Caetano Veloso e Ministério da Cultura prestam homenagem emocionada ao artista
A música brasileira está de luto. Jards Macalé, um dos nomes mais marcantes da vanguarda cultural do Brasil, morreu esta segunda-feira, aos 82 anos. A notícia foi confirmada pela própria equipa do cantor através das redes sociais, onde revelaram que o músico tinha sido submetido a uma cirurgia. Embora as causas oficiais não tenham sido divulgadas, o portal g1 adiantou que Macalé estava internado no Rio de Janeiro devido a um enfisema pulmonar e terá sofrido uma paragem cardíaca. A despedida veio acompanhada de uma mensagem tocante: Macalé acordou da cirurgia a cantar “Meu Nome é Gal”, símbolo da energia e humor que sempre carregou consigo.

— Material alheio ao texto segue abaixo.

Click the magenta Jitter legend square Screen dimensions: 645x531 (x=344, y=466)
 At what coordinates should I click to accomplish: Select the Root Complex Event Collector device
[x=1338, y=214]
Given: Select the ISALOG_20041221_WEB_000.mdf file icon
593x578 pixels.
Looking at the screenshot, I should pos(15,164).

Ao longo de mais de cinco décadas, Jards Macalé tornou-se uma figura incontornável na música e na cultura brasileiras. Experimental, livre e avesso a convenções, navegou por diferentes géneros e movimentos artísticos, colaborando com alguns dos maiores nomes do país. O Ministério da Cultura do Brasil lamentou profundamente a sua morte, destacando-o como um “artista fundamental para a música brasileira”, cuja obra atravessa gerações ao manter a integridade estética e uma visão crítica que influenciou músicos e fãs em todo o mundo. A mensagem oficial reforça aquilo que tantos reconhecem: Macalé foi um farol de liberdade e autenticidade.

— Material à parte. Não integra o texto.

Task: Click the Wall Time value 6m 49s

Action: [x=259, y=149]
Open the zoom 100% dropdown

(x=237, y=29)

A morte do músico também gerou reações emocionadas entre artistas que fizeram parte da sua trajetória. Caetano Veloso, um dos nomes mais próximos de Macalé, partilhou um desabafo doloroso nas redes sociais. Jards foi diretor musical e guitarrista no emblemático álbum Transa (1972), gravado por Caetano durante o exílio em Londres. “Sem Macalé não haveria Transa. Estou a chorar porque ele morreu hoje. Foi o meu primeiro amigo carioca da música”, escreveu o cantor, sublinhando a importância insubstituível do colega e amigo na sua carreira e na própria história da música brasileira.

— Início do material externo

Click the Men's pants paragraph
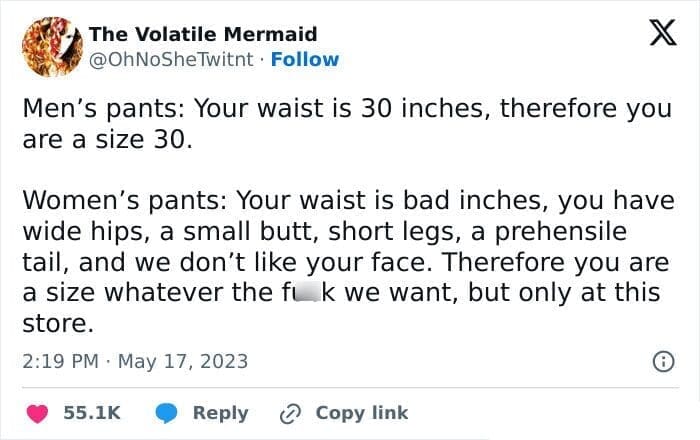Viewport: 700px width, 440px height. 340,123
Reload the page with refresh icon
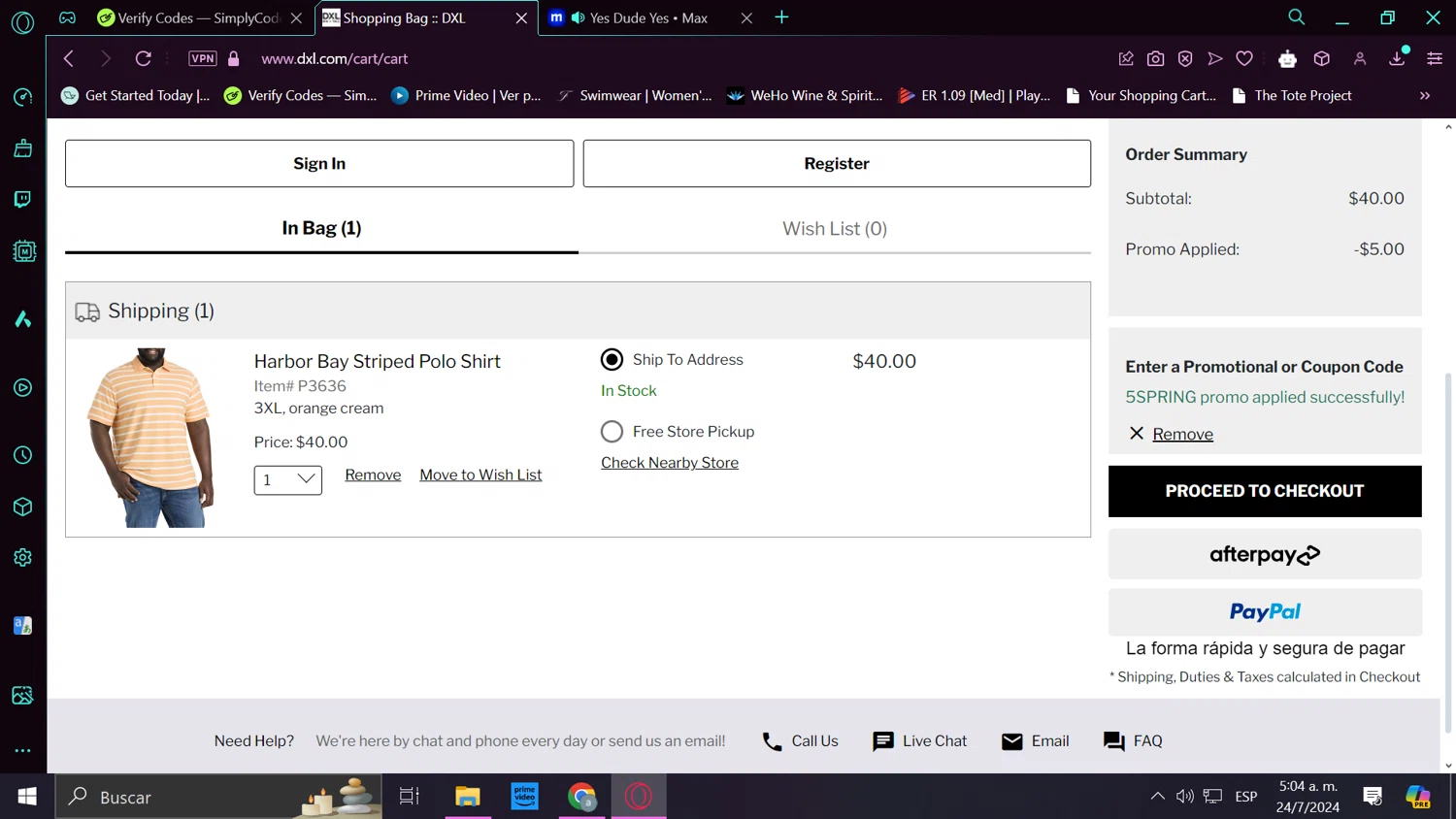This screenshot has height=819, width=1456. tap(143, 58)
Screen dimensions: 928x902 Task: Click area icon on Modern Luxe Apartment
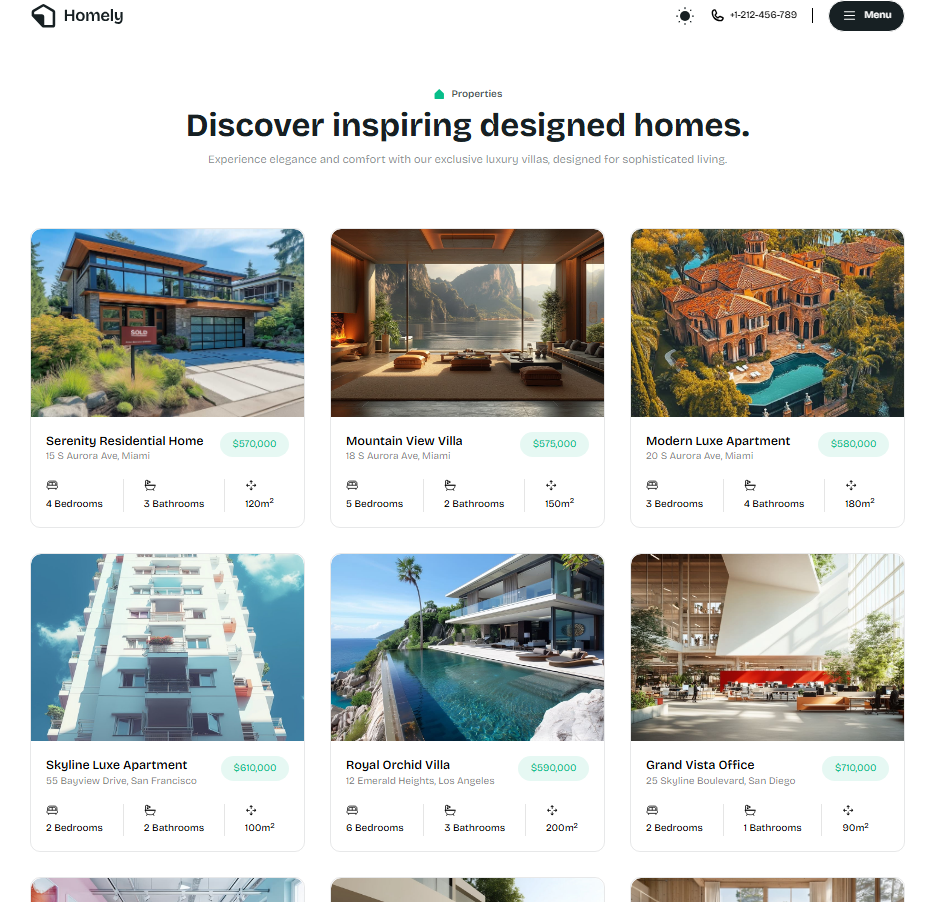point(851,485)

A despedida de Jards Macalé deixa um vazio irreparável, mas também um legado artístico que permanece vivo: canções eternas, um espírito irreverente e a marca de um criador que nunca temeu desafiar padrões. Como a sua equipa escreveu no anúncio da morte, “nessa soma de todas as coisas, o que sobra é a arte”. E é através dela que Macalé continuará presente, eterno — exatamente como desejava.